• [TO BE DONE] Please state how many lines of the material below contain the string "width", and give only the number.
--*--
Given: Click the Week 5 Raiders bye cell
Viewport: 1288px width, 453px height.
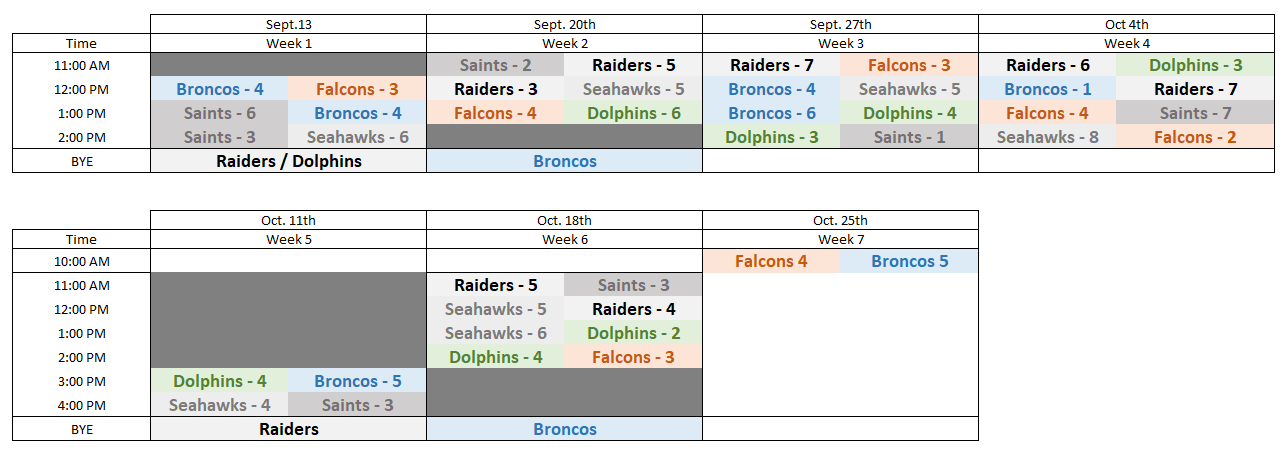Looking at the screenshot, I should coord(288,429).
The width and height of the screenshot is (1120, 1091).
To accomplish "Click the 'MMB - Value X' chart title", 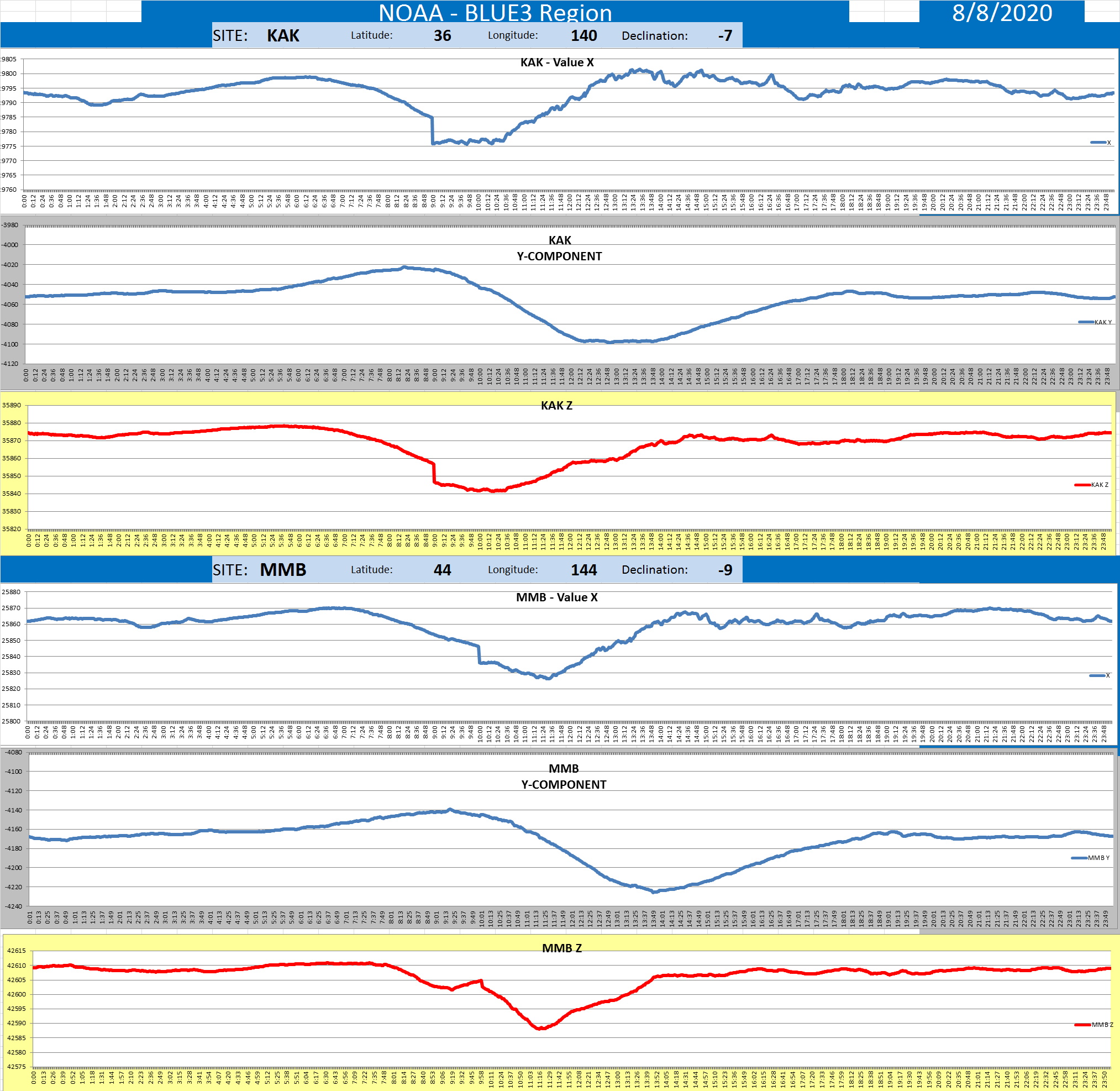I will click(557, 597).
--*--
• [EXERCISE RESPONSE] 2